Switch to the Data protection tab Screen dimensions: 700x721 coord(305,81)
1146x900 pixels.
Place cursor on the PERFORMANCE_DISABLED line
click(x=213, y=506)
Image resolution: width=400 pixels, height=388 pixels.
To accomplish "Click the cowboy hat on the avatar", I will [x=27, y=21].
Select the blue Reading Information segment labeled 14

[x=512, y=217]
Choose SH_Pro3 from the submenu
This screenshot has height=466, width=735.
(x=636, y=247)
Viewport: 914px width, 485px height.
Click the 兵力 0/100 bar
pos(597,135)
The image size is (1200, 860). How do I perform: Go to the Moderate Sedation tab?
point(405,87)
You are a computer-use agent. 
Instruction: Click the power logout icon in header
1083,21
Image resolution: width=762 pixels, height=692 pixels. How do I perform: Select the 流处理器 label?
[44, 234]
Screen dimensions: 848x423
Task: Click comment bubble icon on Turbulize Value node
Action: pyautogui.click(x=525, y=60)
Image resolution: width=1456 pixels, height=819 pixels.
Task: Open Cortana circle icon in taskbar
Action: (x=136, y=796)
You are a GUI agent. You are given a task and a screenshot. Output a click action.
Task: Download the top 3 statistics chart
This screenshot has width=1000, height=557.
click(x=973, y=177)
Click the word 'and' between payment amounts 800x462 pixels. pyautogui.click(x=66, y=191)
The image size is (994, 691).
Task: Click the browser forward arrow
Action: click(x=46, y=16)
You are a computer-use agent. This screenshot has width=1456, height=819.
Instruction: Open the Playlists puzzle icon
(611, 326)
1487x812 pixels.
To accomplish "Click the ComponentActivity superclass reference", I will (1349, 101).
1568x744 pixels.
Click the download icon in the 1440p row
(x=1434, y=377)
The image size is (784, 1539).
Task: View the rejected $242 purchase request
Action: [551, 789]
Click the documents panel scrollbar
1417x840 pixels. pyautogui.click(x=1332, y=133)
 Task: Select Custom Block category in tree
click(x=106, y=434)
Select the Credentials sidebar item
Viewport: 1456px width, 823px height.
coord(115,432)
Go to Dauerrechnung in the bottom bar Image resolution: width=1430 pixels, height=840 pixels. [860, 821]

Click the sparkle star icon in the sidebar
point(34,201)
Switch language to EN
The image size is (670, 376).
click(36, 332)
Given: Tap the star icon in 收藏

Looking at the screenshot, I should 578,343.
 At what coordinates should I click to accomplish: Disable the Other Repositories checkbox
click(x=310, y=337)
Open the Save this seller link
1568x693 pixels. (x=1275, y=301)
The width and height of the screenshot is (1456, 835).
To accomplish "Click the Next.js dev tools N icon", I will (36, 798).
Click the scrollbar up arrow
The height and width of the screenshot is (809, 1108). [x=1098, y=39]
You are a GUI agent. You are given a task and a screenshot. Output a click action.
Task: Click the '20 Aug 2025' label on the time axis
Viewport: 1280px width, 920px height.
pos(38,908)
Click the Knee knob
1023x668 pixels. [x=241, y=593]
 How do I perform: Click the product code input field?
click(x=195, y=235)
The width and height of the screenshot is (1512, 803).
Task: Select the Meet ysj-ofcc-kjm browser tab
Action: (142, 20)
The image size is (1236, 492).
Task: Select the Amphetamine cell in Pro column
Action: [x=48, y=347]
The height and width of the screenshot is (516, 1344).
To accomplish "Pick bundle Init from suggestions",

◆ **Task directions**
Can you give the material again from the line holding "You are a computer-use agent. This" through the line holding "will (1349, 101).", both included, with "Playlists" switched to "Favorites" and everything else left the same?

◆ **Solution for this problem**
You are a computer-use agent. This screenshot has width=1456, height=819.
Instruction: Open the Favorites puzzle icon
(611, 326)
1487x812 pixels.
To accomplish "Click the ComponentActivity superclass reference", I will (1349, 101).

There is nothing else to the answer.